Itu adalah apa yang dikatakan
oleh Sang Bhagavā. Setelah mengatakan hal ini, Yang Sempurna Menempuh Sang
Jalan, Sang Guru, lebih lanjut berkata sebagai berikut:
“Seperti halnya rembulan
tanpa noda bergerak di sepanjang lintasan di angkasa cahayanya lebih cemerlang
daripada semua bintang di dunia, demikian pula seseorang yang sempurna dalam
perilaku bermoral, seorang yang memiliki keyakinan, lebih cemerlang karena
kedermawanan daripada semua orang kikir di dunia.

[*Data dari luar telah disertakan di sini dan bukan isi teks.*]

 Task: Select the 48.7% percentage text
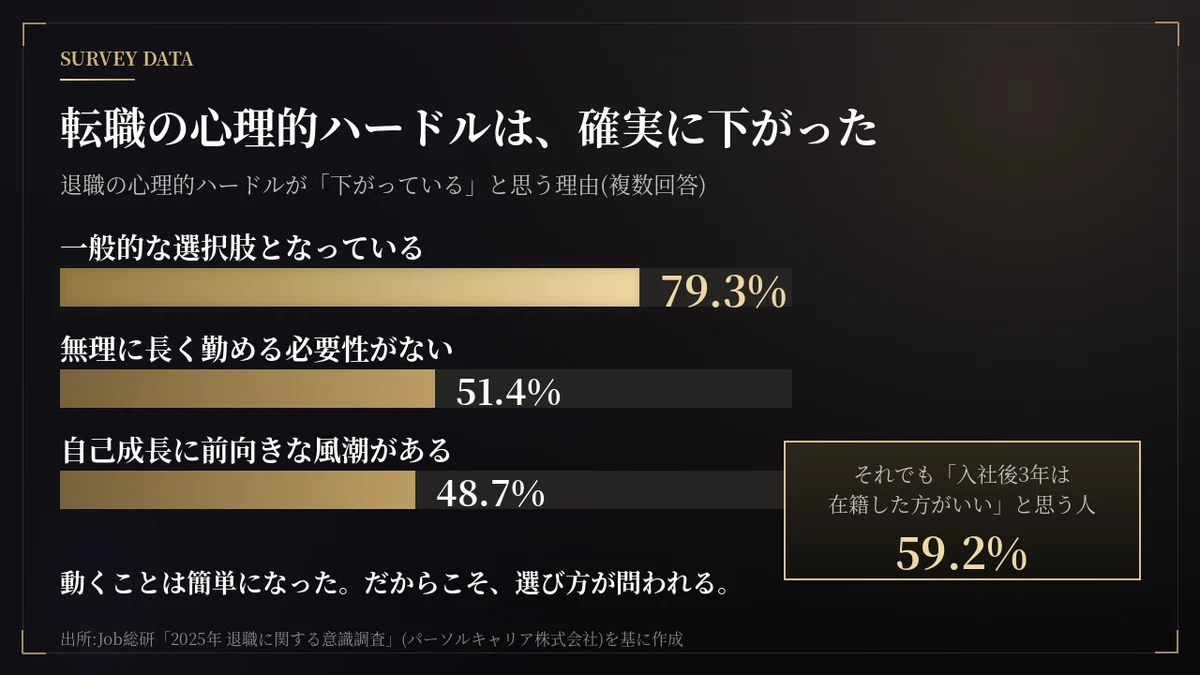[490, 493]
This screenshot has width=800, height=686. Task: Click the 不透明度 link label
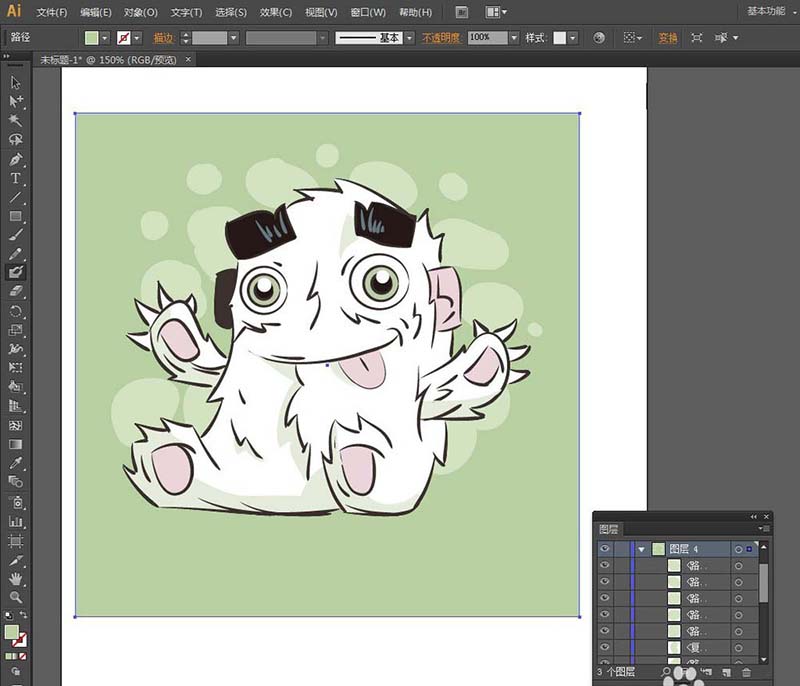pos(441,38)
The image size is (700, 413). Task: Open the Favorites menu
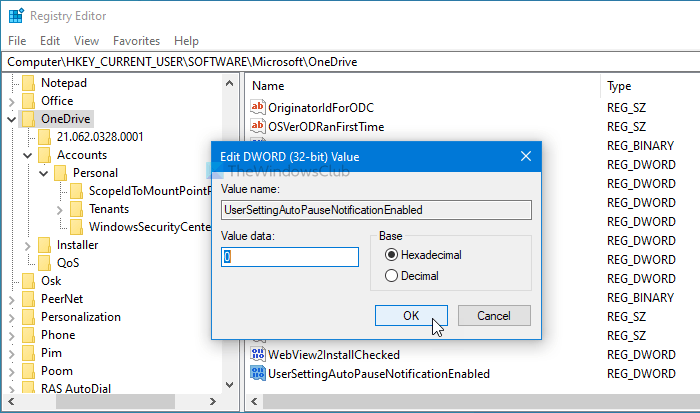click(x=136, y=41)
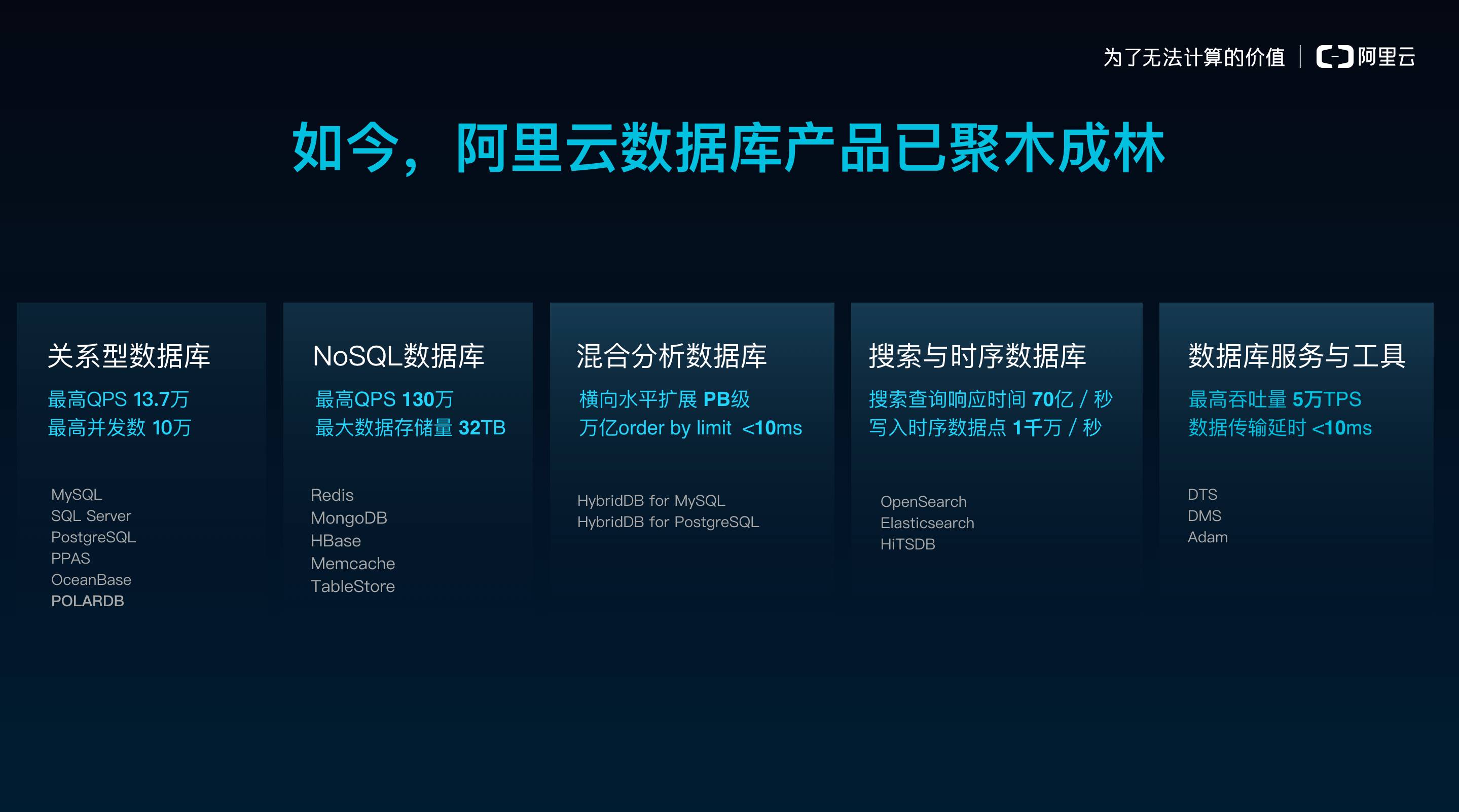Click the DTS tool entry
Image resolution: width=1459 pixels, height=812 pixels.
click(x=1202, y=494)
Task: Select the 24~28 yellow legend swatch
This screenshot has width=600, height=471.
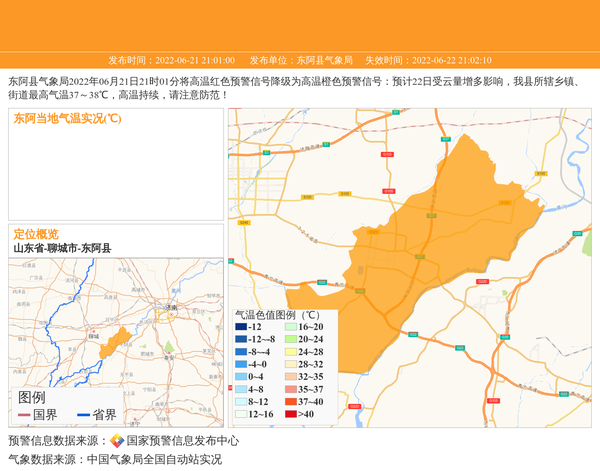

“Seperti halnya awan hujan
berpuncak-seratus, bergemuruh, di dalam lingkaran halilintar, menurunkan hujan
ke bumi membanjiri dataran-dataran dan tanah rendah, demikian pula siswa
Yang Tercerahkan Sempurna, yang bijaksana yang sempurna dalam penglihatan, melampaui
orang kikir dalam lima aspek: umur kehidupan dan keagungan, kecantikan dan
kebahagiaan. Memiliki kekayaan, setelah kematian ia bergembira di alam surga.”